Copper(II) Triflate-Catalyzed Intramolecular Hydroamination of Homoallylic Amino Alcohols as an Expedient Route to trans-2,5-Dihydro-1H-pyrroles and 1,2-Dihydroquinolines

A new efficient synthetic route to trans-2,5-dihydro-1H-pyrroles and 1,2-dihydroquinolines that relies on copper(II) triflate-catalyzed intramolecular hydroamination of homoallylic amino alcohols under mild and operationally straightforward conditions is described. For reactions leading to the trans-2,5-dihydro-1H-pyrrole product, yields of 52-83% along with trans selectivities up to >99:1 dr and ee values up to 97% were accomplished from enantioenriched 1-(tosylamino)pent-4-en-2-ols ranging from 91-99% ee.
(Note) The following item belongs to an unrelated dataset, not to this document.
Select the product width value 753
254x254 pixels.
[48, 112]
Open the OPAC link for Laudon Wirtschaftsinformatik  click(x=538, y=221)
Without the need for inert and moisture-free conditions, reactions involving 1-[2(tosylamino)phenyl]but-3-en-1-ols afforded the corresponding 1,2-dihydroquinoline products in excellent yields up to 99% and with complete chemoselectivity. The mechanism is suggested to involve copper(II)-mediated dehydration of the homoallylic amino alcohol. Protonation of the resultant copper(II)-activated aminodiene is then thought to trigger subsequent intramolecular hydroamination to give the partially hydrogenated nitrogen heterocycle.